Herd Of Bison Set To Move Into Prairie Near Chicago

JOLIET, Ill. (CBS) — Within three to five years, a herd of 75 bison may be moving into the Midewin National Tallgrass Prairie about an hour southwest of Chicago.

As WBBM Newsradio’s John Cody reports, National Forest Foundation president Bill Posseil says the plan is for 75 bison at first, and ultimately possibly 1,000, once prairie supervisors figure how best to maintain them.

LISTEN: WBBM Newsradio’s John Cody reports

“They’ve been known to run 35 to 50 miles an hour. They can jump six feet,” Posseil said.

He says that will require some serious containment around several thousand acres.

“A very sturdy 10 to 12-foot fence will be required,” he said.

Posseil estimates it will cost $10 million dollars a year over the next 10 years for complete restoration of all 20,000 acres of the prairie, which is located on Interstate 55 just outside Joliet.

  • Marty W

    What a complete waste of money and resources. That’s $100,000 per bison when they get to the full herd plus the value of the land.
    It’s just what I want to run into a 1,200 pound bison with my car or just as bad having it jump through my windshield. We have enough problem with white tail deer.
    No big deal as it’s just tax money.

  • Heidi

    I think it’s a great idea! Restoring some land to its’ former natural state is important for the health of the planet and good for all of its’ inhabitants!

  • Lincoln Park Canine

    Do they eat coyotes?

    • Peroia Bison

      Yes we do! Now pass the BBQ sauce!

  • Elwood Jay

    Bison is good eats. This isn’t the first place Bison are in use in the National Park system people. Get over it; it’ll bring the area some tourist money. Reap it or lose out. Case in point: if you’re ever around Atlanta, go to Ted’s Montana Grill. That’s right, Ted Turner’s restaurant centered around Bison. Delicious. Delectable. Scotch. Superb.

  • Marty W

    If Ted or any other private citizen wants to have bison and pay for them and comply with appropriate laws that’s fine with me. If you want to raise them for food, that’s great too. Keep the bison out in MT and appropriate areas. There is no way there is going to be an economic return above the cost in this event. $100 million x 10% return (min target for most companies)is $10million per year for the project. If the local resturants get some benefit that’s great but it needs to get a return to the tax payers. It’s government gone amuck.

  • zatso

    This is a beautiful idea. People will love them, including my family, but let me warn you ahead of time.

    THERE WILL BE AN ACCIDENT! If one person is hurt, maimed, or killed– It will be one too many. Then, it is too late.

    Out west is were they belong. I speak from personal experience.
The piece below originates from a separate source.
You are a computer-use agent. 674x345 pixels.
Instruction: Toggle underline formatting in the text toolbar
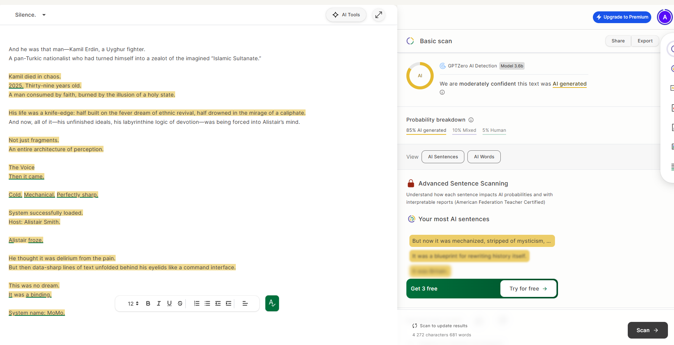pyautogui.click(x=169, y=303)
    As far as Turner”s burgers, they are expensive and not something to write home about.


  • JeanSC

    Hooray! I’ve been advocating for bison in Midewin since I first volunteered in the early planning process. Of course they belong there. This is part of their native range, and hardly the farthest east they ranged, before the scorched-earth, hide-hunting genocide. There are several fencing options. The ranchers’ truism is that to a bison, a fence is mainly a suggestion. They can jump over or bust down almost any affordable fence, but if they’re treated right, they’ll stay inside. One not-new idea is to use highway guard rails to build a bison fence. If it’ll stop a car, it’ll stop a bison. But there is that cost factor. As for height, I think Fermilab has a system which is lower than 10-12′. Bison meat is excellent, healthful food for people, and we get all the by-products from bison that we get from the alien beef cattle. The leather is stronger and more flexible. That was part of the impetus for the hide-hunters’ slaughter, after a tanning improvement came in. For the best bison meat, it’s necessary that they eat native foods, not human-provided grain. Too many bison ranchers feed bison grain, especially for “finishing,” to try to create a uniform product comparable to beef. This is harmful and misguided. It’s harmful to the human consumers, too, for the kind of fats a grain diet creates. Even Bill Kurtis has talked about this.